- _DOCUMENT EXCERPT_:
- - -

Research / Projects / Active learning in A.I. models for biomedical segmentation
Link to our work on the arXiv: https://arxiv.org/abs/2312.10361
This work has been published in the journal Computers in Medicine and Biology.
In its simplest incarnation, active learning in the language of A.I. refers to a neural network (or more generally an A.I. model) being trained on a small subset of training dataset in each iteration (where weights are updated as usual following, say, a gradient-descent-based minimization of some loss function) rather than the entire dataset. The sampling principle constitutes the major non-trivial part of active learning. The theory of active learning concerns the criterion upon which the sampling principle should be based on. Given some training dataset, active learning seeks an answer to the question: what is an optimal subset of data for the model to be trained upon such that subsequent iterations will eventually enable early convergence of the model without the use of the full training dataset? How do we choose this optimal subset?

- - -

[Extracted data entries]
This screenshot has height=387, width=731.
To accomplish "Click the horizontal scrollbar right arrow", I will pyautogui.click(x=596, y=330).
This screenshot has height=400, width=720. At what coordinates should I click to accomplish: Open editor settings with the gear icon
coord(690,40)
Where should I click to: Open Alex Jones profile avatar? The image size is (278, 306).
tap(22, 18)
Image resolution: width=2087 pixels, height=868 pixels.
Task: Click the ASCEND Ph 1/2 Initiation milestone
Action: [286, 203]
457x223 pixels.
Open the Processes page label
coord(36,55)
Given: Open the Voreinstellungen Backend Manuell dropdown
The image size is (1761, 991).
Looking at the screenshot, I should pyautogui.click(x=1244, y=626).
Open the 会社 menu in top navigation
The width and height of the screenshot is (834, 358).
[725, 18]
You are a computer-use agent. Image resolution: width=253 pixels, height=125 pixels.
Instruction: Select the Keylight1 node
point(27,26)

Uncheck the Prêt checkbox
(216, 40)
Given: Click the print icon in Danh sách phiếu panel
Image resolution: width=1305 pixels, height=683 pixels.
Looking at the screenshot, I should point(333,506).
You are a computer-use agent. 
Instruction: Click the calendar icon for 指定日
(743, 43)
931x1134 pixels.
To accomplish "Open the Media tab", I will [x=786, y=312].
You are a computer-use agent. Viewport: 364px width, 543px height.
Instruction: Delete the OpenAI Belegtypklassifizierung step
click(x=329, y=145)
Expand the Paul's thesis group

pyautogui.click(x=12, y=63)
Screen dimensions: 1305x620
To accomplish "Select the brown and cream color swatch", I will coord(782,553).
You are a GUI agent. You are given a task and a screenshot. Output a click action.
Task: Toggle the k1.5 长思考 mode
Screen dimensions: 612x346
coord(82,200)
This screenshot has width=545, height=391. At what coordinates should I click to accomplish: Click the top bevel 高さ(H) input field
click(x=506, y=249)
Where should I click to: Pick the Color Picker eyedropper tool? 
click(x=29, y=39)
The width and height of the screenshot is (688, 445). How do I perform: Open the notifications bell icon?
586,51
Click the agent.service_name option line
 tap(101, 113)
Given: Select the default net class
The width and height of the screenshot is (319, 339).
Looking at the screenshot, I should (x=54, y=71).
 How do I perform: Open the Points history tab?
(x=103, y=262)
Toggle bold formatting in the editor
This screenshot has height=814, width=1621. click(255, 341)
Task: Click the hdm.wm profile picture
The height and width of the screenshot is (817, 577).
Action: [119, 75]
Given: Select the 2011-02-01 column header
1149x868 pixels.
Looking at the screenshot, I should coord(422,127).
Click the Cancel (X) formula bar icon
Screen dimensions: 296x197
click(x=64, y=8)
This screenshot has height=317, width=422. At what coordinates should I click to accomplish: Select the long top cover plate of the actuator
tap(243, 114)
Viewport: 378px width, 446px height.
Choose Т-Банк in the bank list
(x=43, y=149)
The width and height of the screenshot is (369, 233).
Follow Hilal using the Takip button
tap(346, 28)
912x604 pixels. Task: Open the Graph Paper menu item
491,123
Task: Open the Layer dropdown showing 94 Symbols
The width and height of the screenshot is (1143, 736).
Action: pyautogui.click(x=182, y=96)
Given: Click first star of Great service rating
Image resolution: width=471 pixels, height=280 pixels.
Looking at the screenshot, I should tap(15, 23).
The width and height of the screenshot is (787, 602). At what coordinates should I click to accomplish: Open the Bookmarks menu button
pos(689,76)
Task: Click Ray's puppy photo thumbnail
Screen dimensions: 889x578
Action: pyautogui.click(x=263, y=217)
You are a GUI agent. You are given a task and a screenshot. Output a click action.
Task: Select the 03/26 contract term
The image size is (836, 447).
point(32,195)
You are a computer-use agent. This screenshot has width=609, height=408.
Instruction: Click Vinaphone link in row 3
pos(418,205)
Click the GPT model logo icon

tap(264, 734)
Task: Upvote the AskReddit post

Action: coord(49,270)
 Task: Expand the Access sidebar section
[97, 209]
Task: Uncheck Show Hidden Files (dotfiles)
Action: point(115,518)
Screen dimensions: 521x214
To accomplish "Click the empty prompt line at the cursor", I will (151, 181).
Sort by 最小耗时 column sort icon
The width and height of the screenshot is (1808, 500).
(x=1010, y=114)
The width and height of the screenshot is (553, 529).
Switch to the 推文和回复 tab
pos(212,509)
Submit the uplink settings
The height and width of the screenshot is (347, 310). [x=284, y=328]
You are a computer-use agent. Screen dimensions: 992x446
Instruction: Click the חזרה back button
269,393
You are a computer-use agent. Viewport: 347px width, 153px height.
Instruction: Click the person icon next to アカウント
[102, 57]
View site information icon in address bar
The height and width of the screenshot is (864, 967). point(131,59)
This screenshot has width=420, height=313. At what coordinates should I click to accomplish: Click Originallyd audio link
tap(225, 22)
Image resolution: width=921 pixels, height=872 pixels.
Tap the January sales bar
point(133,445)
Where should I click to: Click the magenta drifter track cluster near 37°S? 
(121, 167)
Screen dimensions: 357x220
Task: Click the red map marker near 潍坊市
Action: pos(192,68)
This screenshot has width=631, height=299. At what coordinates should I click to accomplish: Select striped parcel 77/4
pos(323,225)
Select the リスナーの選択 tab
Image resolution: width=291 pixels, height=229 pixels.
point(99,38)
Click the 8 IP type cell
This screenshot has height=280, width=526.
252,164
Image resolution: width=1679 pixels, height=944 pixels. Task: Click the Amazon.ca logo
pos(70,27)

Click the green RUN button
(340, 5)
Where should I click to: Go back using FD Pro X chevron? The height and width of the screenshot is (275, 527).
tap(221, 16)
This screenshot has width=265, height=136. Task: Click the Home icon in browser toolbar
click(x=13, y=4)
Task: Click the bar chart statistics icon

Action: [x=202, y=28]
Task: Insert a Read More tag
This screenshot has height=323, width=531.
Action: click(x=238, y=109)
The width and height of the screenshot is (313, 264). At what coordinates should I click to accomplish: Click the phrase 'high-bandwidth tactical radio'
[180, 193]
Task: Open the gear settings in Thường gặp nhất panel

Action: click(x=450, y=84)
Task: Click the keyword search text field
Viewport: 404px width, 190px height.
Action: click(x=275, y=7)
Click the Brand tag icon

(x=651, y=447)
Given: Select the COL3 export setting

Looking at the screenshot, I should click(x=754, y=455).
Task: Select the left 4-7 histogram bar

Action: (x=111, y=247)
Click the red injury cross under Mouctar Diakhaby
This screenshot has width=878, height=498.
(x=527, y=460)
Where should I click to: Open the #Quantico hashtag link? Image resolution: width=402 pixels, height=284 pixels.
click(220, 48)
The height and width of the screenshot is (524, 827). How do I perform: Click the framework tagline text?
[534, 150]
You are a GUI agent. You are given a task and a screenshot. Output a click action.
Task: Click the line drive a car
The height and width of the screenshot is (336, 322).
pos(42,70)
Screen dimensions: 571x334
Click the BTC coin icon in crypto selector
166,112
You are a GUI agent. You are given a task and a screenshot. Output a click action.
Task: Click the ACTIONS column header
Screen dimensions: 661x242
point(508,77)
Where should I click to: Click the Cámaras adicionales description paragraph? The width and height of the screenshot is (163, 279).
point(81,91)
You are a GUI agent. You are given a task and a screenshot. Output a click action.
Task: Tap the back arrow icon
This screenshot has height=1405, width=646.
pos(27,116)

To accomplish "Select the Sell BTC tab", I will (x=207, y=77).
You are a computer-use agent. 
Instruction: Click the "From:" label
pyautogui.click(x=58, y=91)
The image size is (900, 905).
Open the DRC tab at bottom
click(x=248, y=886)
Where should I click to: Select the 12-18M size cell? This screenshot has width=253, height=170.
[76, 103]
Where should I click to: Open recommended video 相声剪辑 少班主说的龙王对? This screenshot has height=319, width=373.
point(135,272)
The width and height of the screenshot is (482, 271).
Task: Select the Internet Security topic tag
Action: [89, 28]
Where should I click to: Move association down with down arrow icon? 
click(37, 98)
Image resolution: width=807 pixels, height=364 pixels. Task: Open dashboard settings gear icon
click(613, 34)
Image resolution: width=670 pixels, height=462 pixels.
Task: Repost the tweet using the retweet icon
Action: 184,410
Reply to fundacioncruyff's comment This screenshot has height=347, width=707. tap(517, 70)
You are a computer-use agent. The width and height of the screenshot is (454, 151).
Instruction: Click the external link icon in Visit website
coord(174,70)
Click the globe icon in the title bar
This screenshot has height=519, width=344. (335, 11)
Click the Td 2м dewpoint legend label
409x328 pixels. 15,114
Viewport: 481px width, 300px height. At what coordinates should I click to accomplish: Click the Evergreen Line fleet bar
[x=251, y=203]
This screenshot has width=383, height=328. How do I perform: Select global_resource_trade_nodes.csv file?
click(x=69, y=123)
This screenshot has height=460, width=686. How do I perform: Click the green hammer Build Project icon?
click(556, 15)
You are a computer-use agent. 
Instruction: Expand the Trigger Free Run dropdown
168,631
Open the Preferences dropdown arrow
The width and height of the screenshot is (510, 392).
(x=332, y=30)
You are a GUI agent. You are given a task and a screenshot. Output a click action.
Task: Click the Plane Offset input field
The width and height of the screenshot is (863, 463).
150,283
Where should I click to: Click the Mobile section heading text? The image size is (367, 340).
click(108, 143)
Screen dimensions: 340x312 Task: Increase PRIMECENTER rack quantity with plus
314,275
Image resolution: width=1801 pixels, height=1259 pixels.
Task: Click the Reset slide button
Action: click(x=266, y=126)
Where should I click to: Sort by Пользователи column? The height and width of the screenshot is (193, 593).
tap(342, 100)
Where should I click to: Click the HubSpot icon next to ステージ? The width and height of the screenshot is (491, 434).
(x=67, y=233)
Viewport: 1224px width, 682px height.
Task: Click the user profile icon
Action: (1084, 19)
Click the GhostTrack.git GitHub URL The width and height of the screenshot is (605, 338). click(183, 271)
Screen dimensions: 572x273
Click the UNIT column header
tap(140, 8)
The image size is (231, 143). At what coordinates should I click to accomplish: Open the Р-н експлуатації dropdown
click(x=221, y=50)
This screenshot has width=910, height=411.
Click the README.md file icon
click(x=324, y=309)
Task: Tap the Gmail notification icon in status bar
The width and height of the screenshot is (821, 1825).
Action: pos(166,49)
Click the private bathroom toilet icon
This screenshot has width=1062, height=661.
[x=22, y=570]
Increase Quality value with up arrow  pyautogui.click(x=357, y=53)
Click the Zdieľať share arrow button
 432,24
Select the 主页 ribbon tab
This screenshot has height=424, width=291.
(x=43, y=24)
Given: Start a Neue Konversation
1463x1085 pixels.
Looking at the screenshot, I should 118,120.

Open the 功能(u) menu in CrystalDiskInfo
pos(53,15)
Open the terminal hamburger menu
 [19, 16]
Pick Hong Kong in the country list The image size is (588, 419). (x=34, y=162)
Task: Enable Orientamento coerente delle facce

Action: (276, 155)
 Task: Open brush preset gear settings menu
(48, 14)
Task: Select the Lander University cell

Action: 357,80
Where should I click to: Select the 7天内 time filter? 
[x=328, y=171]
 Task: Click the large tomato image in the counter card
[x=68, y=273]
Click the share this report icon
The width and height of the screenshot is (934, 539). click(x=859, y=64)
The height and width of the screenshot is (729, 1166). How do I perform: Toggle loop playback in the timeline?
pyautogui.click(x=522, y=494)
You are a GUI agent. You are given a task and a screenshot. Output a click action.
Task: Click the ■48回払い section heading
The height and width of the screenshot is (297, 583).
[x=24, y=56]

- - -

- _EXPLORE THE MATERIAL_:
1 > List, in order, the entries of the navigation path at the top of the active learning page.
2 > Proceed with the active learning page, starting right after its final sentence.

- _NUMBERED RESPONSES_:
1 >
Research
Projects
Active learning in A.I. models for biomedical segmentation

2 >
Active learning has a natural counterpart in terms of how our own human intelligence participates in learning. We are constantly surrounded by an evolving complex environment, and although we are capable of attempting to grasp a huge variety of details of it, our limited attention span, finite ability to focus and assimilate knowledge will, in all cases, constrain us to select a small sector of the observed external environment as our brain’s training material to comprehend our environment. When we study a textbook for an exam, we tend not to study and reserve equal attention to every single word, but pick those more representative or more difficult concepts that we can devote our learning process to. In a similar vein, active learning articulates how an artificial intelligent system may benefit from a selective query approach when it is attempting to learn from data. In the machine learning literature, active learning has quite a bit of history stretching back into the 90s (e.g. see this seminal paper by Cohn et al.) and continues to be a pertinent topic of modern research with overlapping aspects in continual learning and reinforcement learning.
In a recent work, we examined a variety of active learning techniques to the segmentation of biomedical images, taking our datasets to be the prostate and cardiac images in the publicly accessible Medical Segmentation Decathlon. In literature, there are two major classes of sampling principles: (i)uncertainty-based sampling, (ii)representativeness sampling. In uncertainty-based sampling, the small set of images picked in each iteration are those for which the model has the highest uncertainty for, the rationale being to expose the model earlier to those associated with steeper learning curves. We used Shannon entropy to quantify the model uncertainty in this work. For representativeness sampling, the idea is that we pick the images that are most representative of the underlying data distribution at each iteration, so that model learning is supported by a more balanced exposure to the data distribution.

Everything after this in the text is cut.